Anne Stoops said:   April 3, 2009 5:36 pm PST
Thank you for your site.

RITA PRIMOUS said:   April 2, 2009 7:21 pm PST
I am the Grandmother of Viktoria Amanda born 01-22-09 at 19 weeks old. this was my first grandchild and my daughters first child. My daughter started bleeding a little and we went to the hospital. Her Dr. suggested a celage. which we did. While putting in the stitch he reptured her water bag causing it to leak. We waited 2 days hoping it would stop leaking. It did'nt. He removed the stitch , in about a hour she gave birth to Viktoria. She was so beautiful. I tried to be strong for my daughter. But it was hard for me to do that. we all hurt so much, and my daughter is still greiving. She can't sleep,work, or eat. she is so depressed. I know how each of you feel losing your child. There is no worst pain than losing a child or grandchild. I know our Angels are in heaven with our Lord God. I don't know if I will ever get a chance to be a grandmother again.I will always have Viktoria in my heart and iI know I will see her again in My Fathers House. I will continue to pray for my daughter,myself, family, and all of you. This web site is awesome. I love it. I am so sorry for your loss. May God Bless you and your wonderful family.

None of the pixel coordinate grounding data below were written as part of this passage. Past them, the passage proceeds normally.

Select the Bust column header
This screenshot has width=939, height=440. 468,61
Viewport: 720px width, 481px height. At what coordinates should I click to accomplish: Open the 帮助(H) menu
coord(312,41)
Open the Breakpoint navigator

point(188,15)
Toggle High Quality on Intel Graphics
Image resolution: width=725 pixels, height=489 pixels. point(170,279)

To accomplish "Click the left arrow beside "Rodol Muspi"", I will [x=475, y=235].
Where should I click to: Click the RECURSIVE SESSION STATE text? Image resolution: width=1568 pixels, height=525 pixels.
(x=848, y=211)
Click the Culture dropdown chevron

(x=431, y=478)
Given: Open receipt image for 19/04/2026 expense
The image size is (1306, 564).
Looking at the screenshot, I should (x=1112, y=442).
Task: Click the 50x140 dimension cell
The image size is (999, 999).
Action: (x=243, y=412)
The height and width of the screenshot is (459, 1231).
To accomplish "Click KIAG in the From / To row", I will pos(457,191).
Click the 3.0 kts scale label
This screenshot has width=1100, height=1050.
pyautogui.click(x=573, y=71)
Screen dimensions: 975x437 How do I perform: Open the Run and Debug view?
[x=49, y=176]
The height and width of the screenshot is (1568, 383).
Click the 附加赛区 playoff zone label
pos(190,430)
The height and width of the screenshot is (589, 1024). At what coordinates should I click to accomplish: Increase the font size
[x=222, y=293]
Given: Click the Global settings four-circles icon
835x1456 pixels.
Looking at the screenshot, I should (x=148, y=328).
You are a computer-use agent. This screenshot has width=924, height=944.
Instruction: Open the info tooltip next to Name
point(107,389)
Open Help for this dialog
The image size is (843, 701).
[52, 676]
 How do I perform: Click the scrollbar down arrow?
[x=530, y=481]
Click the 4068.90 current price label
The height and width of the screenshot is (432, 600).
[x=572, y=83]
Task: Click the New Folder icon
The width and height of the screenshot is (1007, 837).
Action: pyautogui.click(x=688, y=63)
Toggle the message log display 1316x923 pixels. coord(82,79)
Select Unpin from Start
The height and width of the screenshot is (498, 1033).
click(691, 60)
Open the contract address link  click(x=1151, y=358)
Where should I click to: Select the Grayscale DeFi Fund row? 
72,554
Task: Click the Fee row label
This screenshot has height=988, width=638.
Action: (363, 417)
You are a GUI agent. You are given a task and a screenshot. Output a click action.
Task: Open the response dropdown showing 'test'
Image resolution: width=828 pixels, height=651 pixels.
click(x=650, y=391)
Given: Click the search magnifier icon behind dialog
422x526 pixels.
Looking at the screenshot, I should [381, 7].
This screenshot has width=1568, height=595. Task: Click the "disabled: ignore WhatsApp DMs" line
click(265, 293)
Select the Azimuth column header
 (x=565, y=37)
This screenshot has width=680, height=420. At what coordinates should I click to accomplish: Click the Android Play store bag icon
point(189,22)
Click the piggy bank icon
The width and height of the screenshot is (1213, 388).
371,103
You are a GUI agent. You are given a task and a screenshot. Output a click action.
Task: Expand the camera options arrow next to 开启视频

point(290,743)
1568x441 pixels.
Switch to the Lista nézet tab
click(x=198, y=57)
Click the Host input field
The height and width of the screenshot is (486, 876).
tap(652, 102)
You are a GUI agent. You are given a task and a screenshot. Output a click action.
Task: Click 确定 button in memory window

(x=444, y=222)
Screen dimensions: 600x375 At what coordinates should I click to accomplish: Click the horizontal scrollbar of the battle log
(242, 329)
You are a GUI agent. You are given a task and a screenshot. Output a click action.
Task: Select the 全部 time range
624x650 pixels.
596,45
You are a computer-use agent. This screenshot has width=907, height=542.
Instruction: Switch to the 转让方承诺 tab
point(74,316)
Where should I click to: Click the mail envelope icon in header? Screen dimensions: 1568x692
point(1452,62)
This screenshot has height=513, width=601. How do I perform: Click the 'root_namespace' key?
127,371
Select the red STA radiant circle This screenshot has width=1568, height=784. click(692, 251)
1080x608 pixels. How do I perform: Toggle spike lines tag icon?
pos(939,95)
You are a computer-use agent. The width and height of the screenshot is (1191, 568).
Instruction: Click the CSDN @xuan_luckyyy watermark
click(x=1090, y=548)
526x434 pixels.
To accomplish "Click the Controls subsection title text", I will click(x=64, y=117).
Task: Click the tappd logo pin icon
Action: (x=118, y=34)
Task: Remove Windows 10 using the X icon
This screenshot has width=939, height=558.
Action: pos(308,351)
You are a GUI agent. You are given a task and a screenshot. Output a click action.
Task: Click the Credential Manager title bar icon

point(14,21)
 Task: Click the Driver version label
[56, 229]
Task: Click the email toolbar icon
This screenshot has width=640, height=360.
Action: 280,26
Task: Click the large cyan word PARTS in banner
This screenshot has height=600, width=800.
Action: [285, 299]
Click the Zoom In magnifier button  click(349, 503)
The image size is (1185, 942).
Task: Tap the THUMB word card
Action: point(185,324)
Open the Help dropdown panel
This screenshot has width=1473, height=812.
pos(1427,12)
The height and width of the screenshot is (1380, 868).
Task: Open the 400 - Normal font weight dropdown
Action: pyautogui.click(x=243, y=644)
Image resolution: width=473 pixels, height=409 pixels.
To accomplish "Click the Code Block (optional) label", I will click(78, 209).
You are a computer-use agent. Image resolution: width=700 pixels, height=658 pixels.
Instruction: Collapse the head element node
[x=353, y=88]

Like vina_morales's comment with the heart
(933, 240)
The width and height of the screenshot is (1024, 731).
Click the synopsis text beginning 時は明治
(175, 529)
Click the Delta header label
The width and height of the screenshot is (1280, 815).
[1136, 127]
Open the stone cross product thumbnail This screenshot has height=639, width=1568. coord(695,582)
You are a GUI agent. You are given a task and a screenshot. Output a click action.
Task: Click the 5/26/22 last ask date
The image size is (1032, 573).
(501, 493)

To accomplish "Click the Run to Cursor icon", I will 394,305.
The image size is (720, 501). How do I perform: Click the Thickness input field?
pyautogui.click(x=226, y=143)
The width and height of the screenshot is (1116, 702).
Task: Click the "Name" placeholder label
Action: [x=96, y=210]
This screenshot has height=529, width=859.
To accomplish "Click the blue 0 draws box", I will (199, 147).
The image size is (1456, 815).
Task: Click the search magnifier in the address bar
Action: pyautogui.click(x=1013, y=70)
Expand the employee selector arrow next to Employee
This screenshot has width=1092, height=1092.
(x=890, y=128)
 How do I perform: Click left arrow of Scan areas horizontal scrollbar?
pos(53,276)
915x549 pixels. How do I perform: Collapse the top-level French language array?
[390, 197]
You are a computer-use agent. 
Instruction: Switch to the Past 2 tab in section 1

Jessica and Tim Kiczysnki said:   March 17, 2009 1:31 pm PST
I would first like to say that my heart goes out to all of you that have lost your babies. We lost our baby, Lucas Andrew on 1-24-09 at 4:16 p.m. at 21 weeks 3 days. I had a placenta abruption, they believe. It is the hardest thing that I have ever had to go through. We were able to hold our son, get pictures, and foot prints. He looked so beautiful, just wished for a miracle that he would be able to live, to give him a chance, but he was just to young. We had a funeral for him, which helped in terms of giving him a resting place, and some closure. There will always be an openess I believe with losing a child, the loss of dreams, and what could have been, what should have been. It was all taken away to early. I have found this book to be helpful "In the Arms of God" by John MacArthur. It is out of print so it is hard to find in the bookstores unless you order it online. I yearn for becoming pregnant again, to give Lucas a brother/sister....my heart goes out to you all!

Beth-Ann said:   February 25, 2009 5:53 pm PST
We lost our son Austin March 16, 2004. He was born at 23 weeks and lived for almost an hour. I miss him terribly and there are times when the grief is so painful. What a great site in memory of all our baby angels. There is no greater loss then losing a child.